- **WORK ORDER**
When a line of the entries contains "agent", please list that line.
DATASET EXCERPTS section start
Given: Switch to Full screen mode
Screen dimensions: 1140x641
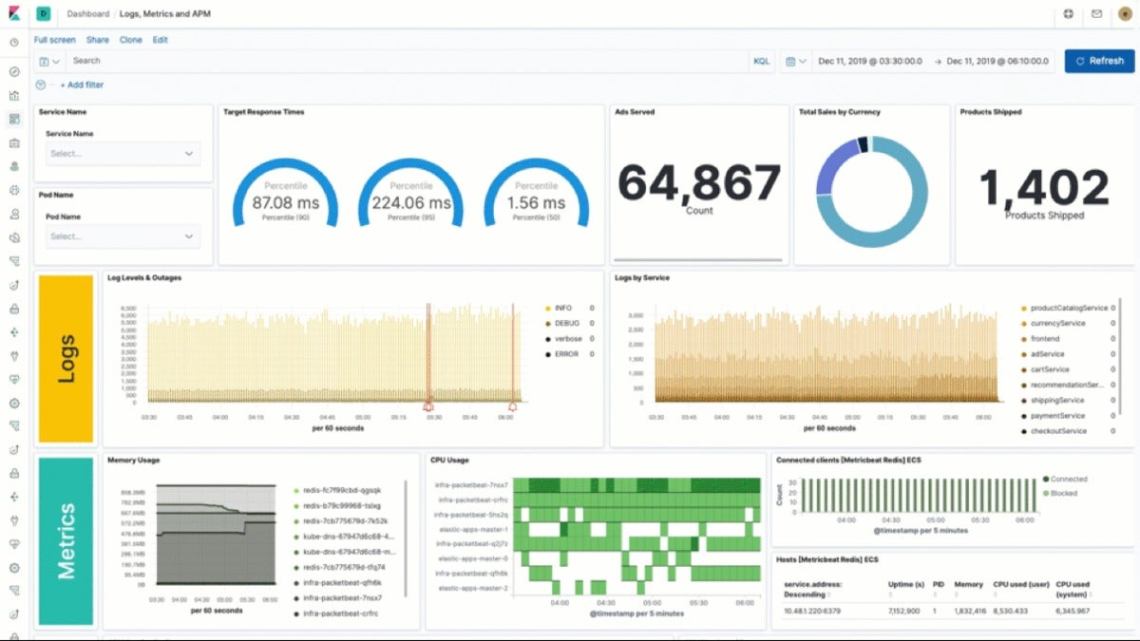Looking at the screenshot, I should pos(53,40).
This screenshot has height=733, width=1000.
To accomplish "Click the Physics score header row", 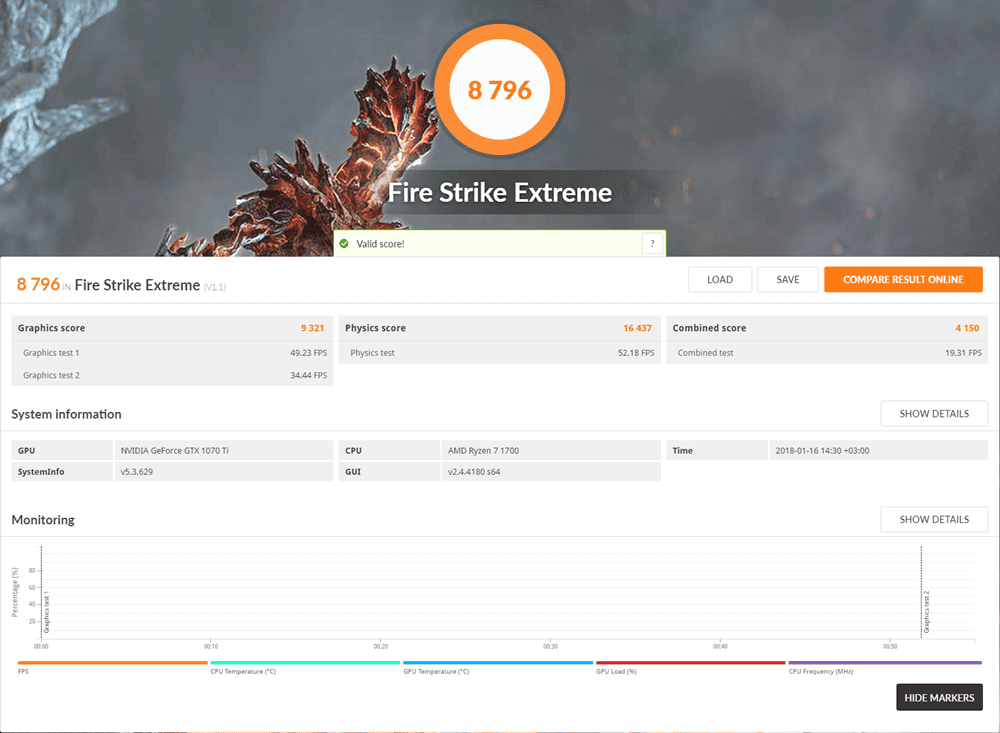I will [499, 328].
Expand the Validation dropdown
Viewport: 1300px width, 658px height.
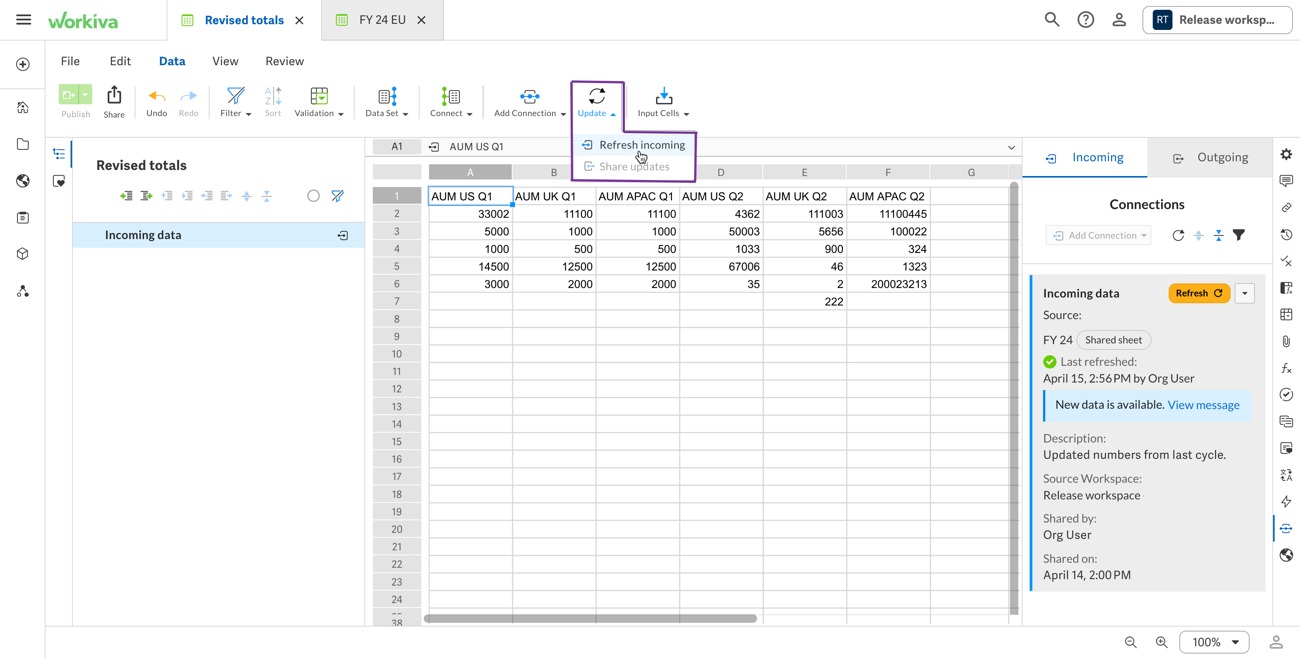point(319,101)
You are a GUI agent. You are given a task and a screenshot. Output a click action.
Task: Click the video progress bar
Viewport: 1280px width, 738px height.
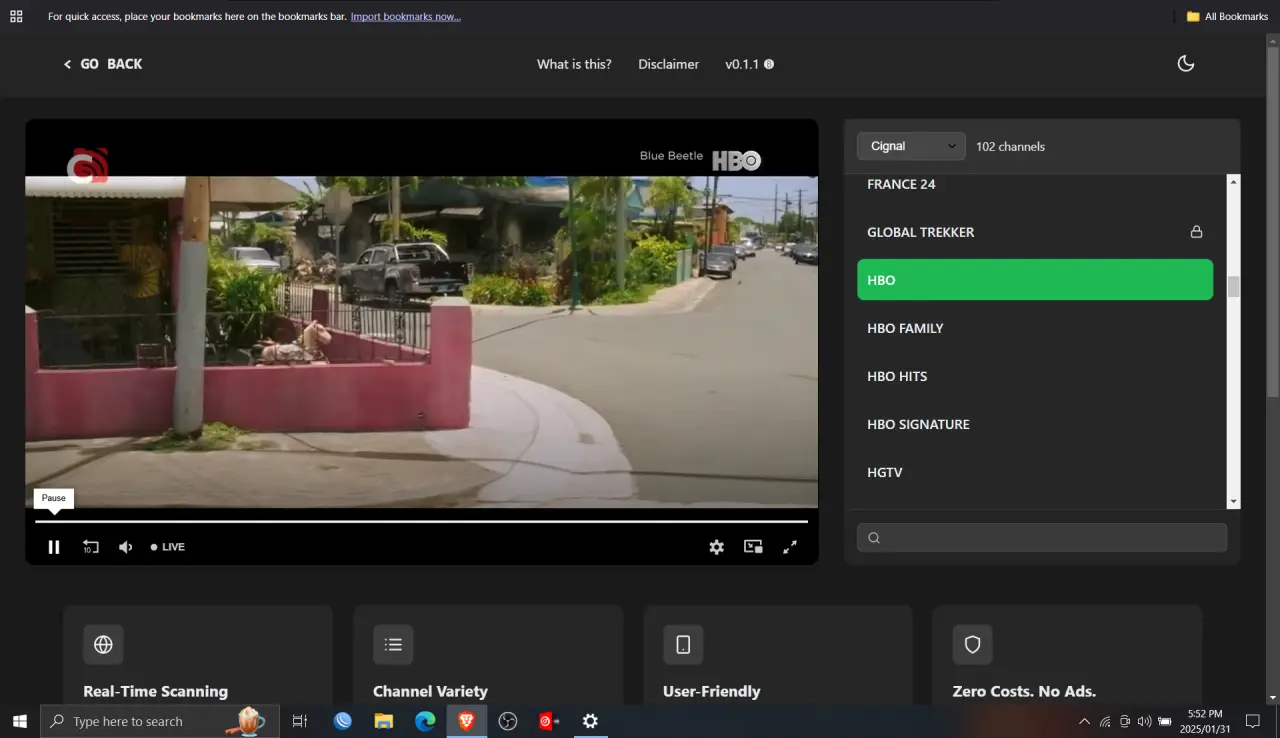tap(421, 522)
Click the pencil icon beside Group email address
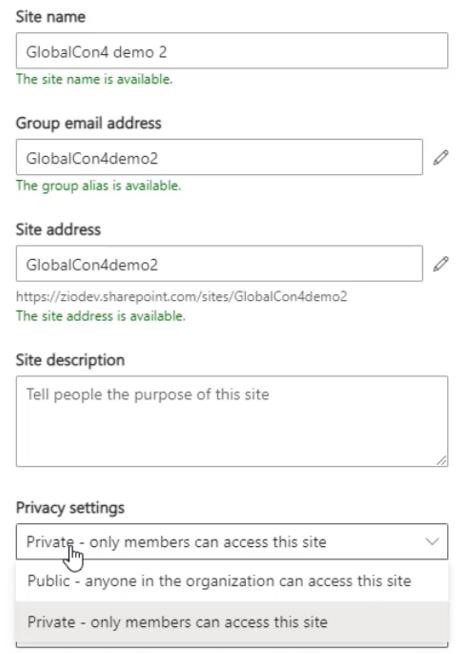Viewport: 459px width, 654px height. [441, 158]
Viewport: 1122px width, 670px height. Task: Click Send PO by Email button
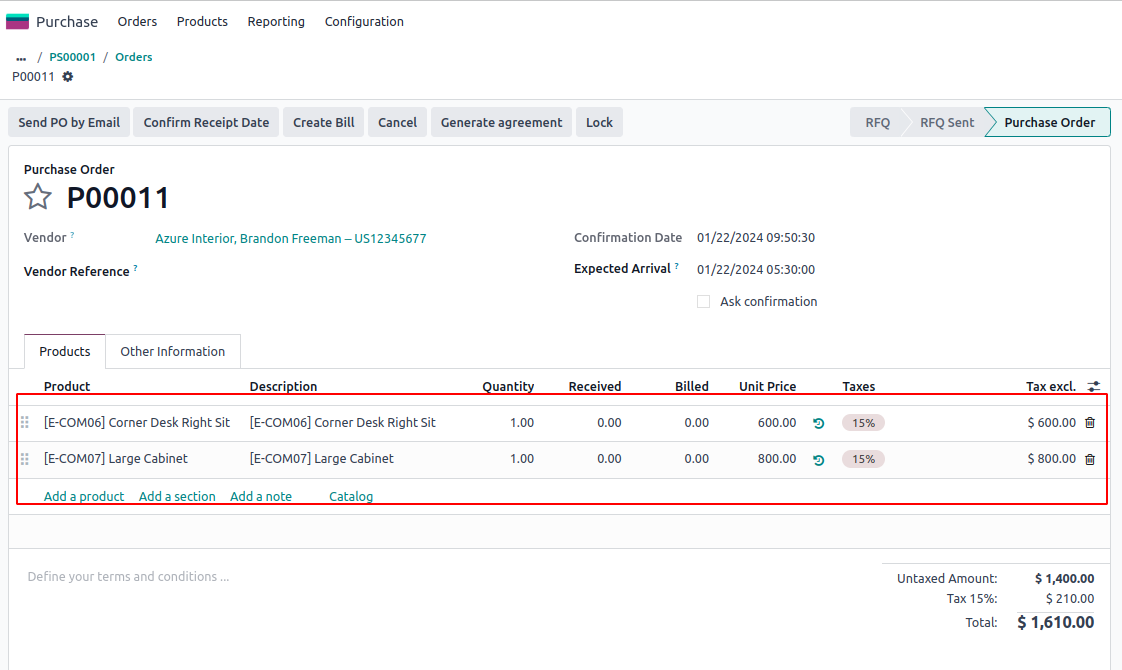tap(69, 122)
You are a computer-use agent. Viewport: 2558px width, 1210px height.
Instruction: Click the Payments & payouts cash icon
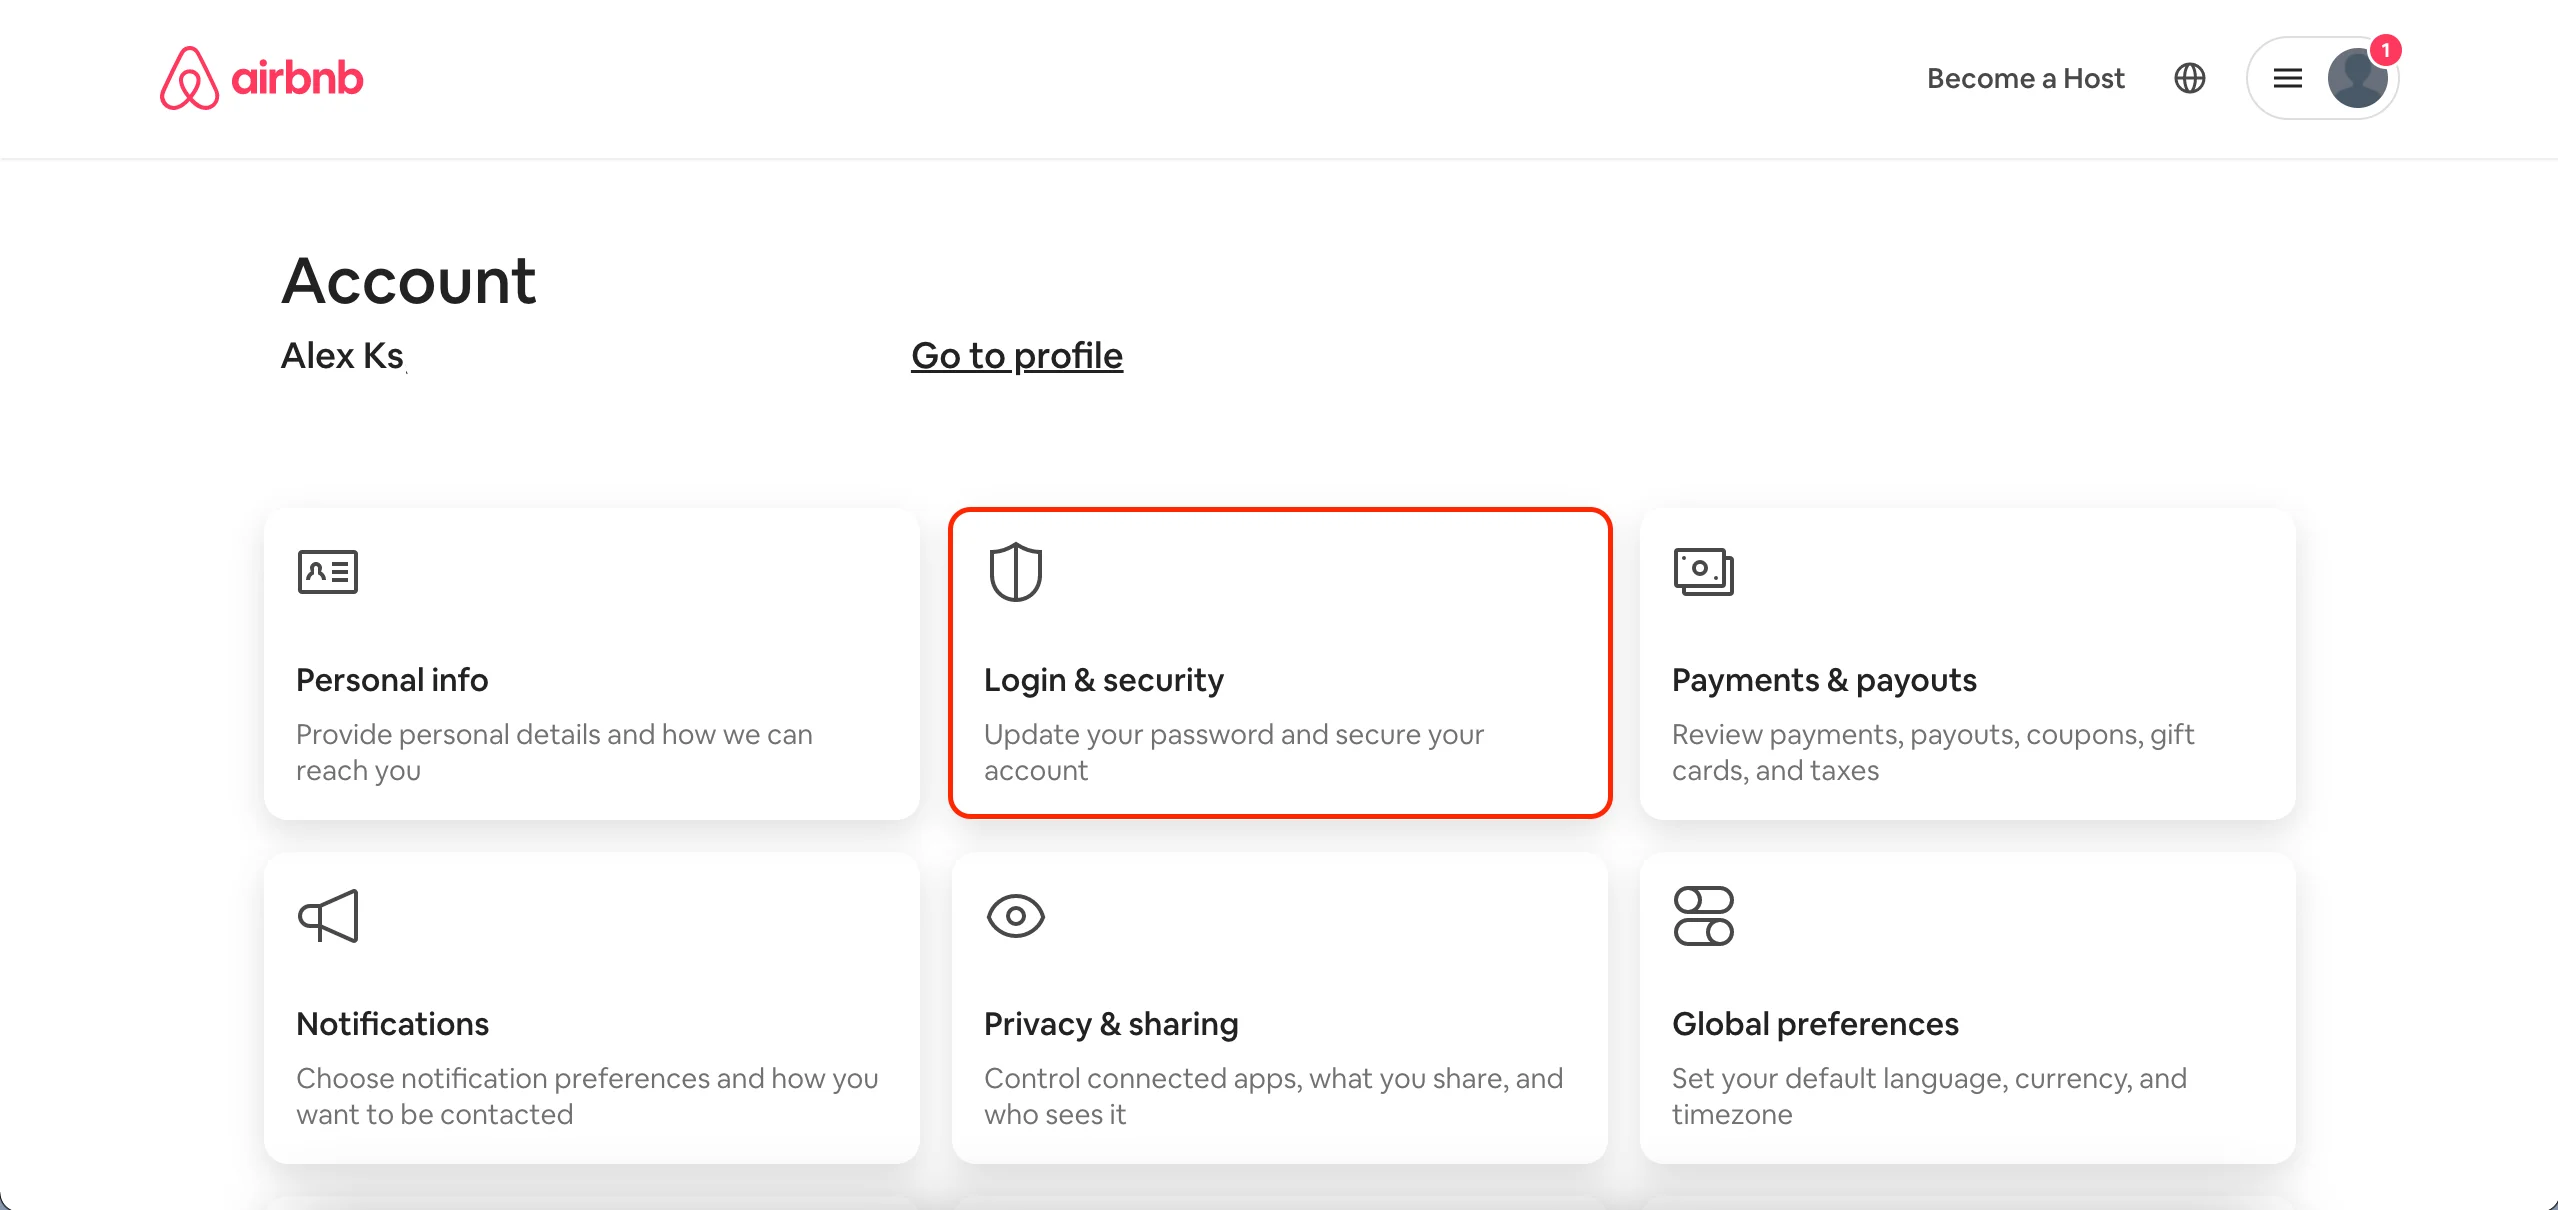[x=1703, y=572]
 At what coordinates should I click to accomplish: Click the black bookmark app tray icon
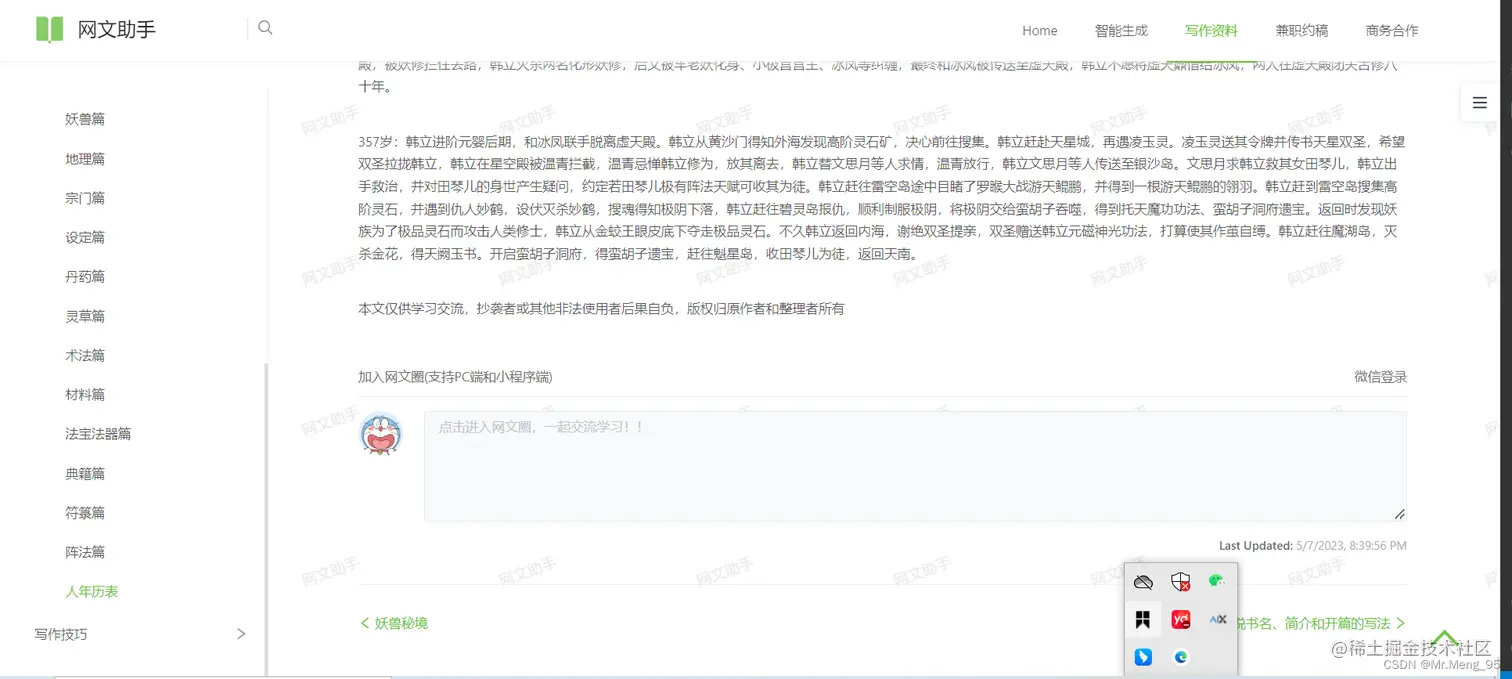tap(1143, 619)
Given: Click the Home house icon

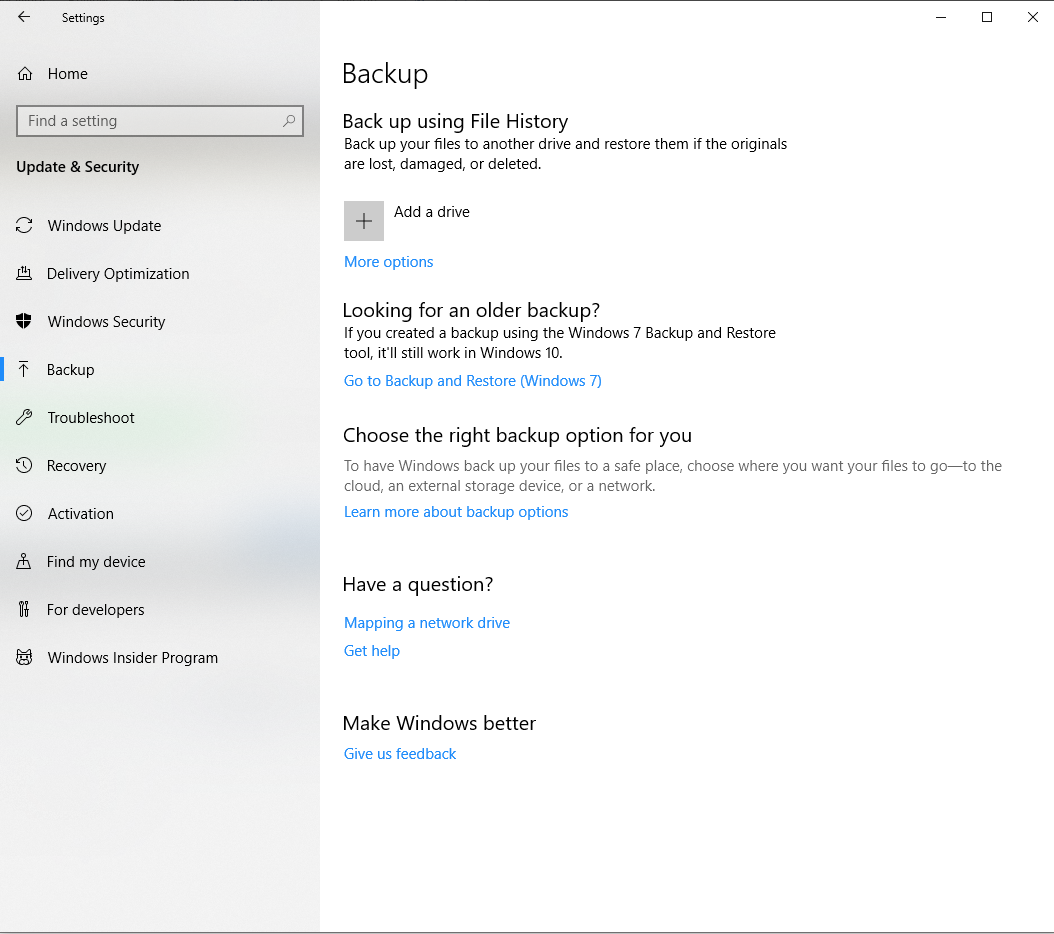Looking at the screenshot, I should pos(25,74).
DATASET EXCERPTS section end
- **RESULT OF THIS TASK**
You are a GUI agent. You are given a task and a screenshot. Output a click action.
You are a computer-use agent. Viewport: 2558px width, 1210px height.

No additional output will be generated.